# PROBLEM TO WORK ON
When you reach the line with "Open the Iniciado" in the data below, begin printing lines exactly, and stop once the line with "The image size is (716, 911)." has been printed.

# MATERIAL FOR THE TASK
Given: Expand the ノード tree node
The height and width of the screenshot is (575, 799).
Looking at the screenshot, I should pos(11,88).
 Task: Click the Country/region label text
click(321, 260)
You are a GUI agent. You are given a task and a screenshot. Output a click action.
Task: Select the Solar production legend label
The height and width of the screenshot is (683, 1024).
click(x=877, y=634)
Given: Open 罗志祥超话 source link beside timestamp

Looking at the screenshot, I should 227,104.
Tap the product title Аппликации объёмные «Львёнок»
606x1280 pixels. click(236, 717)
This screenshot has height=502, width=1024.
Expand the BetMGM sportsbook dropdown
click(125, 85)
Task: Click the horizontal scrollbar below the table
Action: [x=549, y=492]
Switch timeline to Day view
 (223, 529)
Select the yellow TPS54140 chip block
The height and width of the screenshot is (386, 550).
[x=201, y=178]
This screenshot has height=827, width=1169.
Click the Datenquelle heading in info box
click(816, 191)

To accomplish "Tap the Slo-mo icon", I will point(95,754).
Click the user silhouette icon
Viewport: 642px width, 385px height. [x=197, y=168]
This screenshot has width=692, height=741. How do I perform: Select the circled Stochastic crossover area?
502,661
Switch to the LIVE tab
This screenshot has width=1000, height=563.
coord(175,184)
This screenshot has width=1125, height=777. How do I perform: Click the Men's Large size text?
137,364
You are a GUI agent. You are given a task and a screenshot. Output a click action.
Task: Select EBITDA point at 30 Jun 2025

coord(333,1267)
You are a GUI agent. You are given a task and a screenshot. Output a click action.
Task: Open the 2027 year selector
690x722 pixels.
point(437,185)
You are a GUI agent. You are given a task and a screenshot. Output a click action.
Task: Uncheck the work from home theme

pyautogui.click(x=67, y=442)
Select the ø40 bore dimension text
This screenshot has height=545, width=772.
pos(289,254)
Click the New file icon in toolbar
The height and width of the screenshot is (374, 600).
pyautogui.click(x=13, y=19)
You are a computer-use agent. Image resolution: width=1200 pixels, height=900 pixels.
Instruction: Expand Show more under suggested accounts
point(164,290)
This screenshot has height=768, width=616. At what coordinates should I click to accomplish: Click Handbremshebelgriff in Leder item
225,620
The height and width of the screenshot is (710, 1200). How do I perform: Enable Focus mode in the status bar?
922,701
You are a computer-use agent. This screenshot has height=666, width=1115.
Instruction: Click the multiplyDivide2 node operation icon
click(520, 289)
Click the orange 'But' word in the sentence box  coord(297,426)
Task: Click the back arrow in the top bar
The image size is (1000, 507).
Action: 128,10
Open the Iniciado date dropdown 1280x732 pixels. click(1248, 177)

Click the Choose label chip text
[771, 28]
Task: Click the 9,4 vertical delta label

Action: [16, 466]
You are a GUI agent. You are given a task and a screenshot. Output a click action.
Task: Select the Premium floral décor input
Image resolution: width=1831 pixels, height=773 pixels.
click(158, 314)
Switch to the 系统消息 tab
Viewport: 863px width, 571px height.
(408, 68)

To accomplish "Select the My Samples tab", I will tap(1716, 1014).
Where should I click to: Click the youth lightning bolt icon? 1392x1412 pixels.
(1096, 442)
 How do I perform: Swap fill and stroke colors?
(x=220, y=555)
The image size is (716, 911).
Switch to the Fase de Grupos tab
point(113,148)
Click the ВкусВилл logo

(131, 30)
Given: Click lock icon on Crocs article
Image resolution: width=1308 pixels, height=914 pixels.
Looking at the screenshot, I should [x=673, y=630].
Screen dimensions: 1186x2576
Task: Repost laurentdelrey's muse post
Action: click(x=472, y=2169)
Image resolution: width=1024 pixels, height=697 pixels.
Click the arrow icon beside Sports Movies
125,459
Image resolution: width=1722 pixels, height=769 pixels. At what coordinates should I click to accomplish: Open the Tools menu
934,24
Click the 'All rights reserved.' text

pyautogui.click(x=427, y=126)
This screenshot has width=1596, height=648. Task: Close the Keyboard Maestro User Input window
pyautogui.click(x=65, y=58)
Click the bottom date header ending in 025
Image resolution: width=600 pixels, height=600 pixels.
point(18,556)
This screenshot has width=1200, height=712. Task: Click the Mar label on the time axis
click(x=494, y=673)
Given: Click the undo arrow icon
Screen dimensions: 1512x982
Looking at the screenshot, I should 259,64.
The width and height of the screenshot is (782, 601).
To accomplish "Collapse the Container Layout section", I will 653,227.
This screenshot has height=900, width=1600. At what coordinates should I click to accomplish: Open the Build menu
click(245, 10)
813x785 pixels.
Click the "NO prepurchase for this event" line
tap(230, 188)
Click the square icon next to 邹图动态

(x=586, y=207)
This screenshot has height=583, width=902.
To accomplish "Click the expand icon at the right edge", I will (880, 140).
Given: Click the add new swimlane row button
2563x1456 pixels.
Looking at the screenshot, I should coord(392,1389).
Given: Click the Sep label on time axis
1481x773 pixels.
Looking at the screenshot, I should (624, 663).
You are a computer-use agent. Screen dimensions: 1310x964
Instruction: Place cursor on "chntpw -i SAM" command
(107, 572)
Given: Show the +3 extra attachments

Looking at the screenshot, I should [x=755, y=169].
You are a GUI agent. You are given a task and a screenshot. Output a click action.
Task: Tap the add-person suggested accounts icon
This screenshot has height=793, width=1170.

# RESULT OF THIS EXERCISE
Open the Iniciado date dropdown 1280x732 pixels. click(1248, 177)

Click the Choose label chip text
[771, 28]
Task: Click the 9,4 vertical delta label

Action: [16, 466]
You are a GUI agent. You are given a task and a screenshot. Output a click action.
Task: Select the Premium floral décor input
Image resolution: width=1831 pixels, height=773 pixels.
click(158, 314)
Switch to the 系统消息 tab
Viewport: 863px width, 571px height.
(408, 68)

To accomplish "Select the My Samples tab", I will tap(1716, 1014).
Where should I click to: Click the youth lightning bolt icon? 1392x1412 pixels.
(1096, 442)
 How do I perform: Swap fill and stroke colors?
(x=220, y=555)
The image size is (716, 911).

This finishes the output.